100 metrekarelik küçük dükkânının önü tamir edilecek arabalarla dolu olan Yolcu, “Türkiye’deki maddi durumumdan şikâyet edersem nankörlük olur. Gelirim iyi. Ben aslında sadece çocuklara daha iyi şartlar sunmak için Almanya’ya gitmeyi kafama koymuştum.” diyor.

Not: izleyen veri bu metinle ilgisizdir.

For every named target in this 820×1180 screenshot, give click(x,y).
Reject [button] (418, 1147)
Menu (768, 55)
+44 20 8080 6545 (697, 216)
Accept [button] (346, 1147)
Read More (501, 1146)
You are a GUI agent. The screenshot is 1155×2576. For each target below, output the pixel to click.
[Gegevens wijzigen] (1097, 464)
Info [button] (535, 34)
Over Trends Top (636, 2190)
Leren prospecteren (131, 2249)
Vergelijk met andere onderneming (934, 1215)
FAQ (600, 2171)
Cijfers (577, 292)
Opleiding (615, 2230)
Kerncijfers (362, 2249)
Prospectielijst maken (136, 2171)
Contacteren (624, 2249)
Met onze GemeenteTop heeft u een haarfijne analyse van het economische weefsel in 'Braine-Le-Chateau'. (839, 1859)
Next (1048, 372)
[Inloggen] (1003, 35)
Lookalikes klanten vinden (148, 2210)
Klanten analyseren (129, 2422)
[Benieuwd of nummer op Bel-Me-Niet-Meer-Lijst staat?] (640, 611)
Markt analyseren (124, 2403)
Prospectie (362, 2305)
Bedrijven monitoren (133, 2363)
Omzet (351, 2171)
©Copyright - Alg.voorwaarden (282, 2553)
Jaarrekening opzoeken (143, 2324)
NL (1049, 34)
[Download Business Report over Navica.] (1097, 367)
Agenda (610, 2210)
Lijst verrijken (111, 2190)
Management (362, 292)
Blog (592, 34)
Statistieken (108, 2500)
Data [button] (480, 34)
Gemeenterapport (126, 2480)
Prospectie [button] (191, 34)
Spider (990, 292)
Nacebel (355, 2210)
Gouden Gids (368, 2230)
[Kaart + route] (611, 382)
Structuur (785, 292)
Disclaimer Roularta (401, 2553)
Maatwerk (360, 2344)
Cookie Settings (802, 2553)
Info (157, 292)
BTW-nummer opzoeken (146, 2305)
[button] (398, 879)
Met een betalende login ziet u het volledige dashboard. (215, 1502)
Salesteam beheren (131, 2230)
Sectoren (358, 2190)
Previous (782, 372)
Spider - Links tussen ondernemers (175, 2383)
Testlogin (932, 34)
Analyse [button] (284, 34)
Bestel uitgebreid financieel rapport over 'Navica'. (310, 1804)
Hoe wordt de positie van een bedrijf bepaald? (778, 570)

38 yaşındaki kaporta ustası, özellikle araçlardaki dolu hasarlarını gidermek konusunda tecrübeli. Almanya’nın nitelikli işçi açığını duymuş, mesleğini orada yapabileceğini düşünmüş ve arayışlara başlamış. Bu düşüncesini birkaç tanıdığına açınca, bir arkadaşı kendisini Almanya’da çalışan başka birisiyle tanıştırmış. “Meğer biz çok yanlış bir kişiyle irtibat kurmuşuz” diyen Yolcu için dolandırılma süreci de böyle başlamış.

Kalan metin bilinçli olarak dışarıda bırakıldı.